Prompt: Copy out, word for word, the lines of the listing between the line holding "coordinates (1322, 306)." and the line holding "The height and width of the screenshot is (1079, 1920).", inclusive.

━━━━━━━━━━━━━━━━

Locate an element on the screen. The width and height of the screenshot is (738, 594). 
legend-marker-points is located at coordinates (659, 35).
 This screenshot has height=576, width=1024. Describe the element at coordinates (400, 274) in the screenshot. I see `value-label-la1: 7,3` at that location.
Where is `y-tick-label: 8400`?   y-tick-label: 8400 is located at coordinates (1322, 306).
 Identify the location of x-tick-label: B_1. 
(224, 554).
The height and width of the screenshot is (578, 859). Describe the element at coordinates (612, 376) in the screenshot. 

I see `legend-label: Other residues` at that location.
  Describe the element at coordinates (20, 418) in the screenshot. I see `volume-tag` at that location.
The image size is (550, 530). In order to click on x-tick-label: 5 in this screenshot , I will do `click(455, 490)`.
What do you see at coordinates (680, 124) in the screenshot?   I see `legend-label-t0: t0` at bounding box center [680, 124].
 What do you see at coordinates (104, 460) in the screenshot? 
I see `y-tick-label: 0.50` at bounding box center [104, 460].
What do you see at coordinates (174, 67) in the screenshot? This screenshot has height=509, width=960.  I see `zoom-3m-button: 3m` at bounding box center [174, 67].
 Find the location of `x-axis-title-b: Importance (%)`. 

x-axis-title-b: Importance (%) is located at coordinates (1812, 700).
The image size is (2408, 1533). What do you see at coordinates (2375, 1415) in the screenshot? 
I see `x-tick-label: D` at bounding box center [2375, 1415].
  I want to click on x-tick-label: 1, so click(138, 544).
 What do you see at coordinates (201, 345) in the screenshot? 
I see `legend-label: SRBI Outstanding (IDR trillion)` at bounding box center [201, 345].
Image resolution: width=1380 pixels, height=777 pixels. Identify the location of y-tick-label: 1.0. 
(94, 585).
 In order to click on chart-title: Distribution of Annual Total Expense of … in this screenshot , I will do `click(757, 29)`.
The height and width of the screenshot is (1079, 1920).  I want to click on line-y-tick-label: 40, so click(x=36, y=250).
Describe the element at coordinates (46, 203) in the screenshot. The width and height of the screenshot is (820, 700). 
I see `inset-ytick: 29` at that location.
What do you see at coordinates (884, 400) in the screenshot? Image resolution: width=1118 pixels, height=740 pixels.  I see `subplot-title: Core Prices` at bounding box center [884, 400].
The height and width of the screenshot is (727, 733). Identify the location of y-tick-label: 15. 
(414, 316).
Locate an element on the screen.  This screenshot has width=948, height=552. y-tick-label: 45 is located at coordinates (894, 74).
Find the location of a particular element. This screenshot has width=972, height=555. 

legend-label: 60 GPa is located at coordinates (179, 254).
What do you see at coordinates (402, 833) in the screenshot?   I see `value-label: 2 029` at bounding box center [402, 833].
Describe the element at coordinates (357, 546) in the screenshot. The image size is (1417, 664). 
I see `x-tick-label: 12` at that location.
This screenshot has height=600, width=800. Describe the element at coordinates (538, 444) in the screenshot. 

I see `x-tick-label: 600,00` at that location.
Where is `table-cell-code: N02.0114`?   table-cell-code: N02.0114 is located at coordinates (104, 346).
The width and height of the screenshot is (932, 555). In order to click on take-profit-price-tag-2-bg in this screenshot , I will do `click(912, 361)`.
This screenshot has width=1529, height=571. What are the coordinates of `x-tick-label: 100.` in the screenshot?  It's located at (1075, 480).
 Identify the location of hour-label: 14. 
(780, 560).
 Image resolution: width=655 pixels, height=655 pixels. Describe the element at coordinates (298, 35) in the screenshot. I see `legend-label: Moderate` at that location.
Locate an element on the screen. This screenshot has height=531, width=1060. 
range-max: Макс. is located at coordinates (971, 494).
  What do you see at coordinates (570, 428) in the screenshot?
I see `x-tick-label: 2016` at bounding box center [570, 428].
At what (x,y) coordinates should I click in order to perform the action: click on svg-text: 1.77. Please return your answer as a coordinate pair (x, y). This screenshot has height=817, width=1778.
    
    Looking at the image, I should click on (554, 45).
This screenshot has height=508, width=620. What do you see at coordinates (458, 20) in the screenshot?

━━━━━━━━━━━━━━━━

Completed exercise:
Where is `y-tick-label: 8400`?   y-tick-label: 8400 is located at coordinates (1322, 306).
 Identify the location of x-tick-label: B_1. 
(224, 554).
The height and width of the screenshot is (578, 859). Describe the element at coordinates (612, 376) in the screenshot. 

I see `legend-label: Other residues` at that location.
  Describe the element at coordinates (20, 418) in the screenshot. I see `volume-tag` at that location.
The image size is (550, 530). In order to click on x-tick-label: 5 in this screenshot , I will do `click(455, 490)`.
What do you see at coordinates (680, 124) in the screenshot?   I see `legend-label-t0: t0` at bounding box center [680, 124].
 What do you see at coordinates (104, 460) in the screenshot? 
I see `y-tick-label: 0.50` at bounding box center [104, 460].
What do you see at coordinates (174, 67) in the screenshot? This screenshot has height=509, width=960.  I see `zoom-3m-button: 3m` at bounding box center [174, 67].
 Find the location of `x-axis-title-b: Importance (%)`. 

x-axis-title-b: Importance (%) is located at coordinates (1812, 700).
The image size is (2408, 1533). What do you see at coordinates (2375, 1415) in the screenshot? 
I see `x-tick-label: D` at bounding box center [2375, 1415].
  I want to click on x-tick-label: 1, so click(138, 544).
 What do you see at coordinates (201, 345) in the screenshot? 
I see `legend-label: SRBI Outstanding (IDR trillion)` at bounding box center [201, 345].
Image resolution: width=1380 pixels, height=777 pixels. Identify the location of y-tick-label: 1.0. 
(94, 585).
 In order to click on chart-title: Distribution of Annual Total Expense of … in this screenshot , I will do `click(757, 29)`.
The height and width of the screenshot is (1079, 1920).  I want to click on line-y-tick-label: 40, so click(x=36, y=250).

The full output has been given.